Leadership legacy: What are you really building?

One of the most important mindset shifts a leader can make is to understand that leadership is stewardship, not ownership.  

In boardrooms, offices, factories, churches, government departments, and small enterprises across our continent, leaders are often celebrated for one thing: success. 

We applaud revenue growth, admire market expansion, praise visible achievements, and reward short-term results. 

Yet history repeatedly teaches us a sobering lesson.  

Not all “successful” leaders leave behind something worth celebrating.  

Many reach impressive heights only to leave broken cultures, demoralised teams, weakened institutions, and ethical ruins in their wake.  

Their records may look impressive on paper, but painful in reality.  

This reality forces every leader to confront a profound question: Are you building success, or are you building significance? 

Success and significance: Understanding the difference 

Success is largely concerned with what a leader achieves during their tenure. 

It is measured in figures, milestones, awards, and rankings.  

Significance, on the other hand, is about what remains after the leader has gone.  

It is measured in lives transformed, values preserved, institutions strengthened, and people empowered.  

Success asks how far one has gone. Significance asks how many have been carried along.  

A leader may double profits and still destroy trust, while another may record modest growth yet leave behind capable people, strong systems, and resilient values. In the long run, it is significance, not success, that endures. 

The pressure of short-term results 

Many leaders today operate under intense pressure.  

They face demanding targets, tight deadlines, shareholder expectations, political cycles, donor requirements, and unstable economic conditions.  

Under such circumstances, it becomes tempting to focus narrowly on immediate wins.  

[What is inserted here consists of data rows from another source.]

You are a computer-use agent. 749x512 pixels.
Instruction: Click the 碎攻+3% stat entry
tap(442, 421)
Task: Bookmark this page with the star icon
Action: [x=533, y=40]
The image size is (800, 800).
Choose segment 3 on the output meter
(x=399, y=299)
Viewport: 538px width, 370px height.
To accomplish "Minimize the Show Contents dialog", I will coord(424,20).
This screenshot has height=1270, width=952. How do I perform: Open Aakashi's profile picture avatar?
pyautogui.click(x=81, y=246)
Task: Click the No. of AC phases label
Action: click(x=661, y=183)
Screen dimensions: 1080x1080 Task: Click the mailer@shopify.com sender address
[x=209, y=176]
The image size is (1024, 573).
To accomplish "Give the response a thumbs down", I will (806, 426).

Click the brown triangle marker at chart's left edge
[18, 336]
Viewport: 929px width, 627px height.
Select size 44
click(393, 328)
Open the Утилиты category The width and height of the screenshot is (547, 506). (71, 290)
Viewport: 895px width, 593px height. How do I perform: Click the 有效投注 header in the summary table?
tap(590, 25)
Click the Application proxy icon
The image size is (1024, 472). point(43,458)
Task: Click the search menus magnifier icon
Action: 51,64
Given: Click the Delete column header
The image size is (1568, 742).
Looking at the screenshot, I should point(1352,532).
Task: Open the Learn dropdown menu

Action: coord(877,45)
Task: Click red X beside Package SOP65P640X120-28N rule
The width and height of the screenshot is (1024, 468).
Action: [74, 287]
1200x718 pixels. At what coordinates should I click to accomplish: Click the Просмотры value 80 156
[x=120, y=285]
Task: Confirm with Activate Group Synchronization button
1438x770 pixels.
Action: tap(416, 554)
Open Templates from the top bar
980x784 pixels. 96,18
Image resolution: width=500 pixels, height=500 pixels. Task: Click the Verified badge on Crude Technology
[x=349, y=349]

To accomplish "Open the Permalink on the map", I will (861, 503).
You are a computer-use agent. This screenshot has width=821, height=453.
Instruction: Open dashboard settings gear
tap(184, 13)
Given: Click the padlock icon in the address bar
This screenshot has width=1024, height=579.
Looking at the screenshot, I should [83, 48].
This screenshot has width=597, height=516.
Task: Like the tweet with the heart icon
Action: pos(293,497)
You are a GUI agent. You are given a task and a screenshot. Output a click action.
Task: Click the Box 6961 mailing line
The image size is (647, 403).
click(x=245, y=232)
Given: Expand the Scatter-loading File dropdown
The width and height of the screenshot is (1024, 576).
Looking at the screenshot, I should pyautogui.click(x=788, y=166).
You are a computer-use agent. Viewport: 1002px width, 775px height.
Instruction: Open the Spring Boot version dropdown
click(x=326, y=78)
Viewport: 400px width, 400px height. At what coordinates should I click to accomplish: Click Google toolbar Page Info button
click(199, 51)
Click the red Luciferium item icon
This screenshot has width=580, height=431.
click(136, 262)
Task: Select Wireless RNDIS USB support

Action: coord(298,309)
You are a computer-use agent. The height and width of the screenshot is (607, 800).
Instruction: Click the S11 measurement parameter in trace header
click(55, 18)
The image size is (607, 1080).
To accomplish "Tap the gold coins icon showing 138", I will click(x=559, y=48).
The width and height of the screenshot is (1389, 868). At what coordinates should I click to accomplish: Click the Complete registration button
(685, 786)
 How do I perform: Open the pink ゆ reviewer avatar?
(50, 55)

Leaders may cut corners to meet targets, silence dissent to maintain control, promote loyalty over competence, ignore ethics for expediency, or exhaust their teams in pursuit of quick results.  

These approaches often produce fast outcomes, but they mortgage the future.  

Organisations built on shortcuts eventually collapse under their own weight. Sustainable legacy requires patience, courage, and moral clarity. 

Why leaders drift from legacy 

Most leaders do not deliberately set out to damage the institutions they serve.  

Instead, many gradually drift into unhealthy patterns. Insecurity plays a major role. 

Leaders who doubt themselves often seek validation through visible results and public recognition.  

They fear being replaced, questioned, or outperformed, so they prioritise short-term performance over long-term stability. Ego is another powerful driver.  

When leadership becomes centred on personal image, applause, and influence, institutional well-being becomes secondary.  

A lack of mentorship also contributes to this drift. Many leaders were never taught to think beyond their term of office.  

They inherited survival mindsets instead of stewardship mindsets, managing for today while neglecting tomorrow. 

Leadership as stewardship, not ownership 

One of the most important mindset shifts a leader can make is to understand that leadership is stewardship, not ownership.  

Whether one is a chief executive, board chairperson, school principal, pastor, manager, or founder, leadership is a temporary assignment.  

Institutions are inherited from previous generations and entrusted to the present for safekeeping and development.  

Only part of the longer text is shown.